I picked up this little guy several weeks ago and waited to see if it survived before posting pictures of it. It would have been nice to come across one this size from the Red Sea or even the Maldives (both of which are few and far between; especially at this size); but how could I say "No" to something this cute?  Regals aren't necessarily the hardiest of angels; especially juveniles. He/she is about the size of a $2 Coin. It was exceptionally shy at first and took more than a week before it would actively come out into the open. It still startles fairly easily despite the increased traffic in front of the aquarium. That is slowly changing though. Sudden movements in front of the glass don't seem to affect it as much.

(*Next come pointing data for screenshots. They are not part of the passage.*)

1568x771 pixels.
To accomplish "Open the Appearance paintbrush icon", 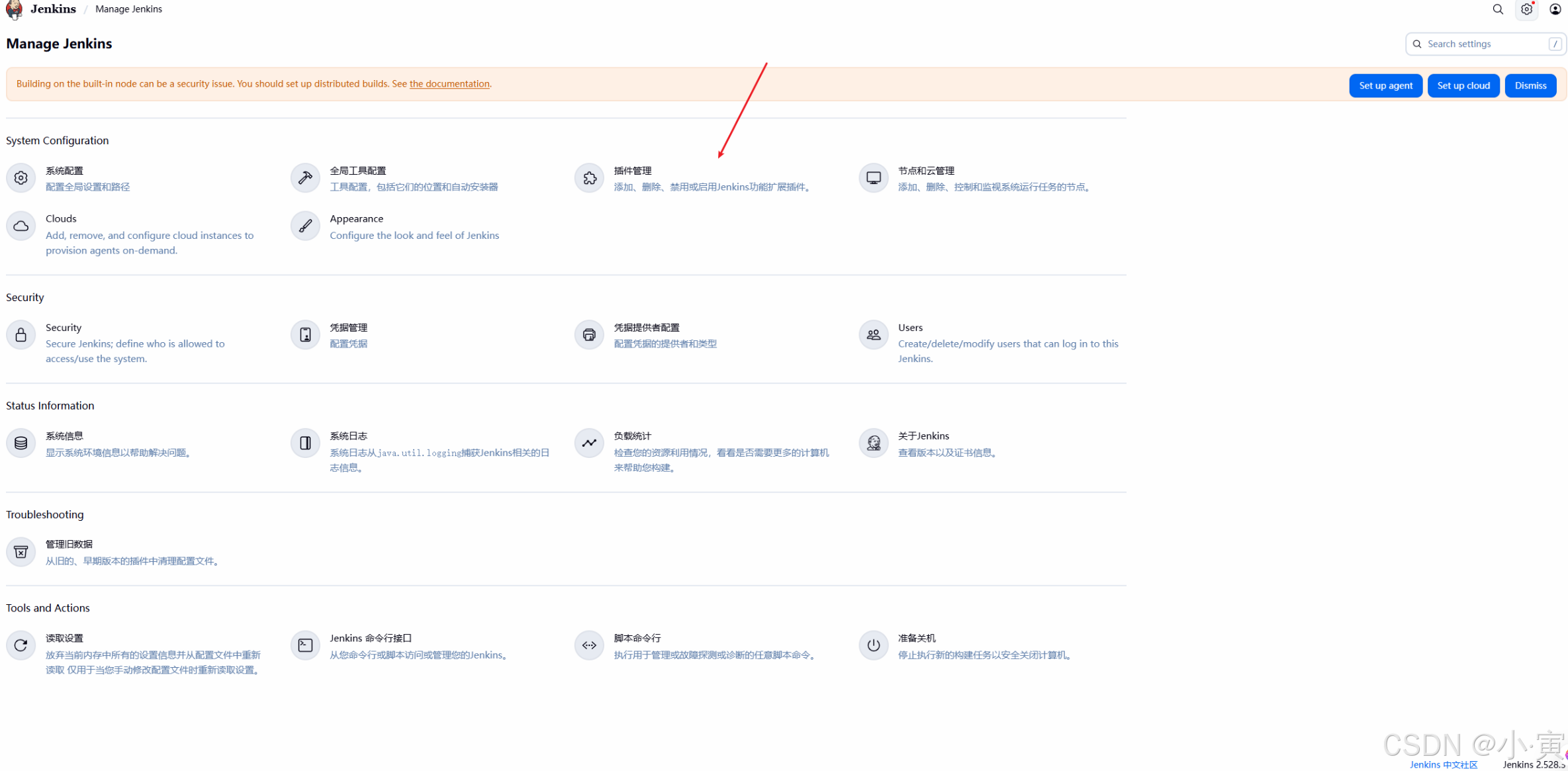I will 305,226.
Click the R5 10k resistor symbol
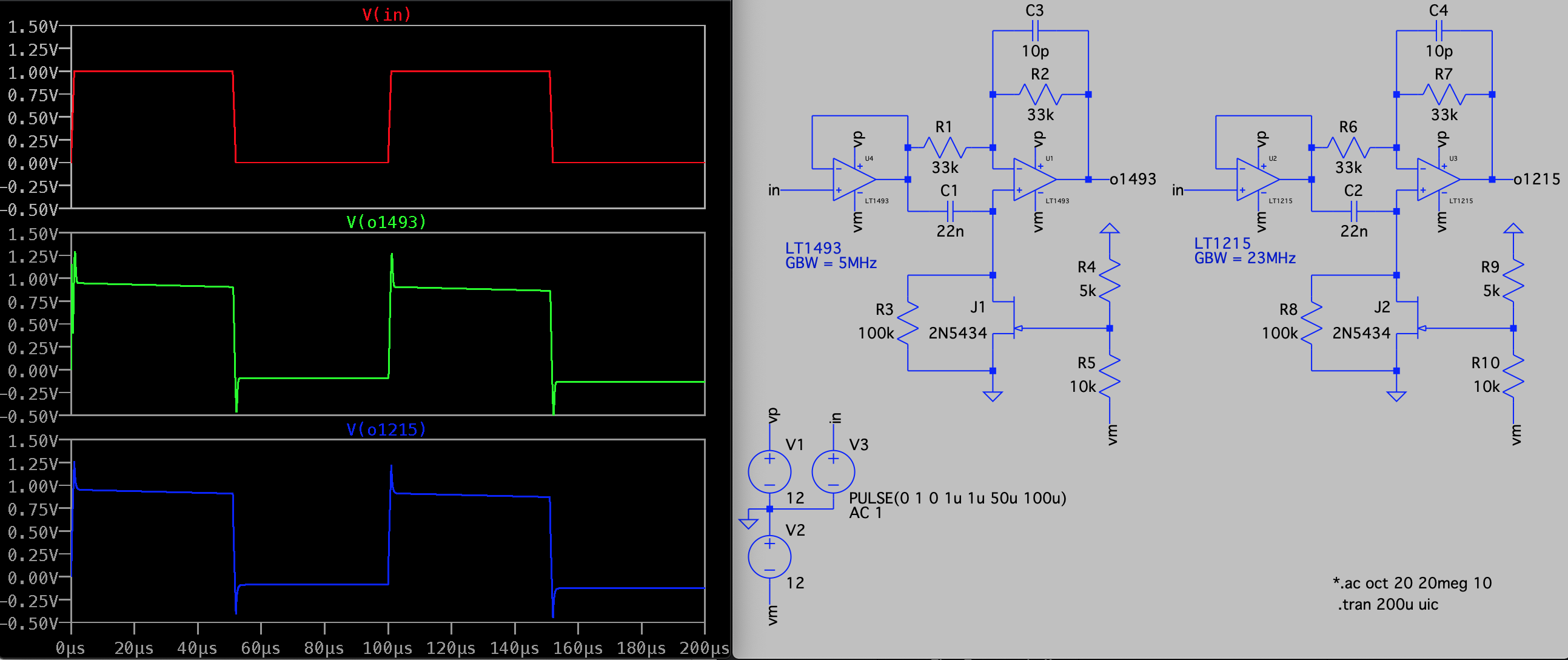The height and width of the screenshot is (660, 1568). (1110, 376)
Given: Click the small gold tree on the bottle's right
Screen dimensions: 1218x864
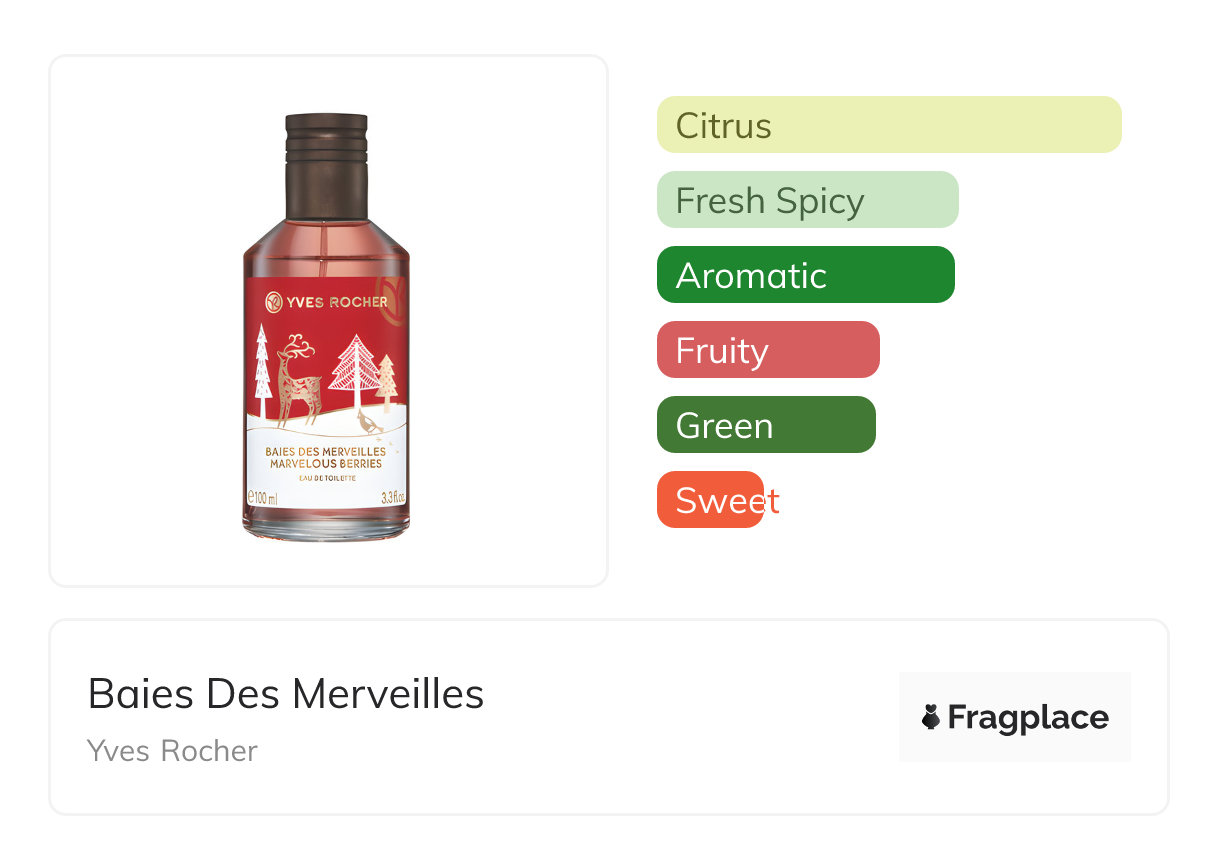Looking at the screenshot, I should 387,382.
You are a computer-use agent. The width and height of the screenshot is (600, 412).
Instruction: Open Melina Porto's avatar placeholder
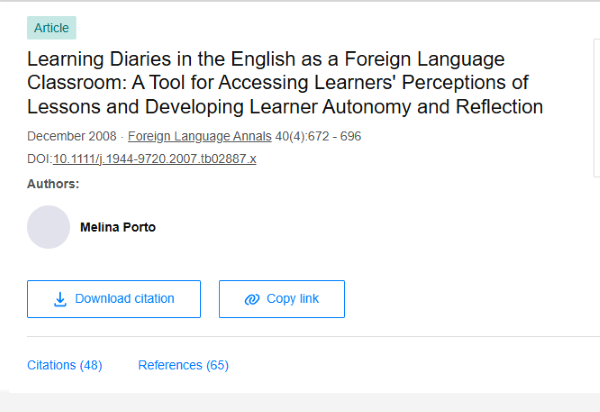tap(49, 227)
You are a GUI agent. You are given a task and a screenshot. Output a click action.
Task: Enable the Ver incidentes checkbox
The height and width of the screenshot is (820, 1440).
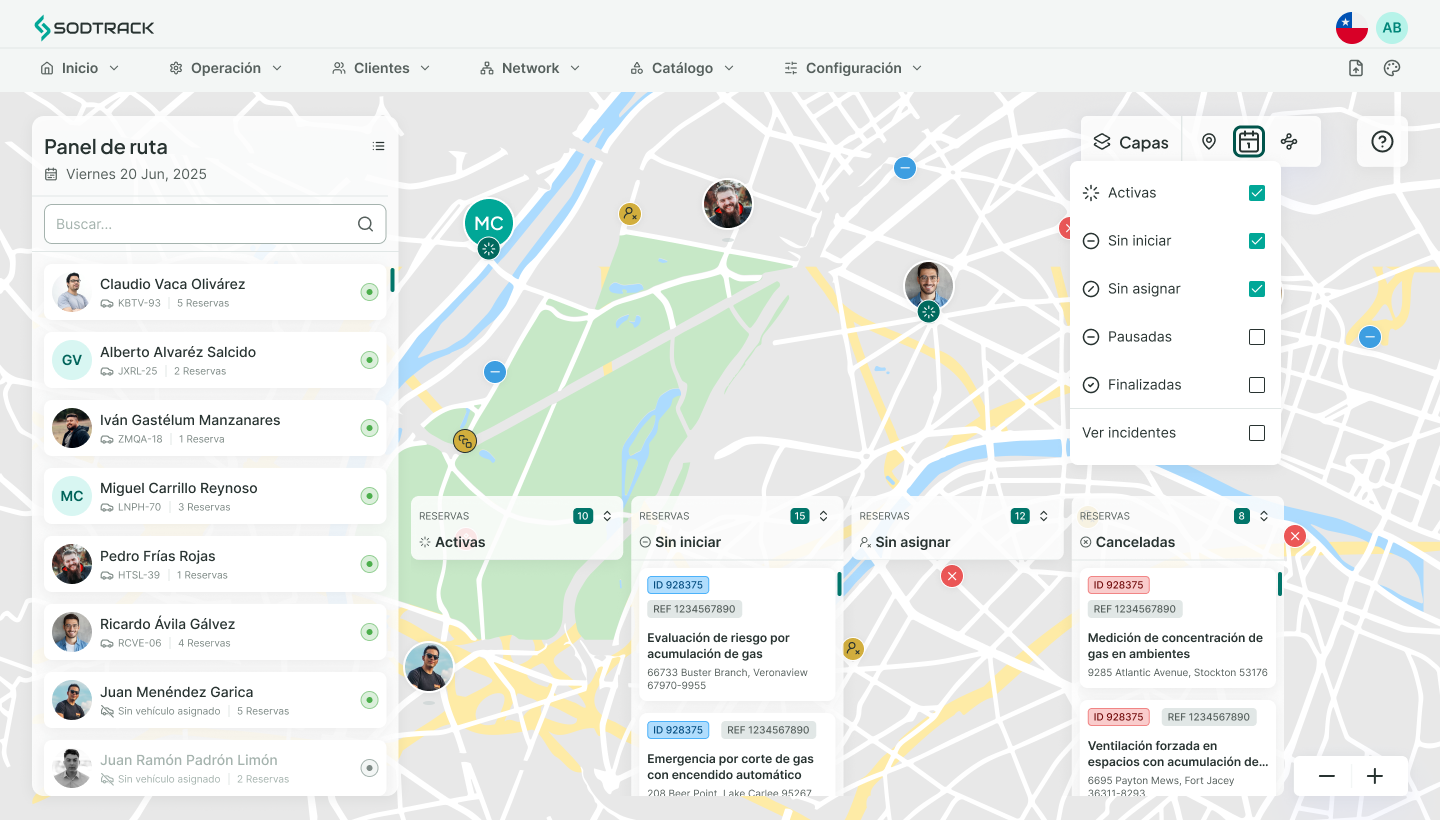1257,433
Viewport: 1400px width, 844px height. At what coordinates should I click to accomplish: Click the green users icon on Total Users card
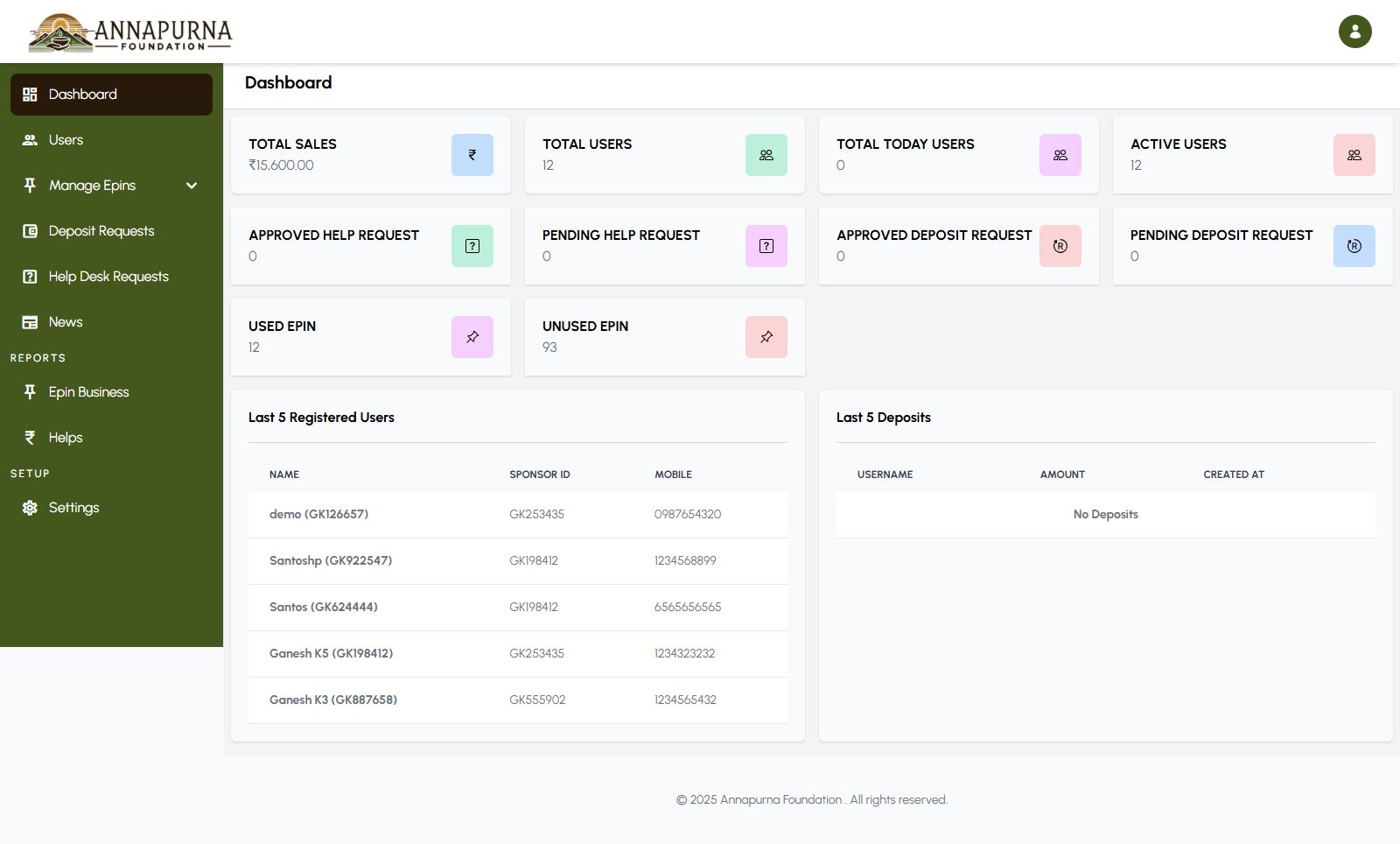tap(766, 155)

It's been a very long time since I've seen Regal Angels this size. It is a great grazer and has been active. So far it has not taken notice to the LPS surroundings. It loves the sponges that are available and seems to have slowly taken to the odd morsel of mysis and flake. It will take a little more time for it to fend for itself during feedings with faster moving paired Oscellaris Clownfish and Flame Hawkfish that are currently its tankmates. I'll experiment later by putting the odd piece of SPS into the aquarium to see how "reef safe" (with caution) it really is. Even then; there aren't any guarantees.


----------



## Cimmel1 (Nov 17, 2009)

Nice little regal. Always had a soft spot for these fish.


----------



## tom g (Jul 8, 2009)

*angel*

amazing looking guy there Red , u always seem to find the neatest stuff 
glad hes doing ok , lets hope he stays away from the corals 
good luck


----------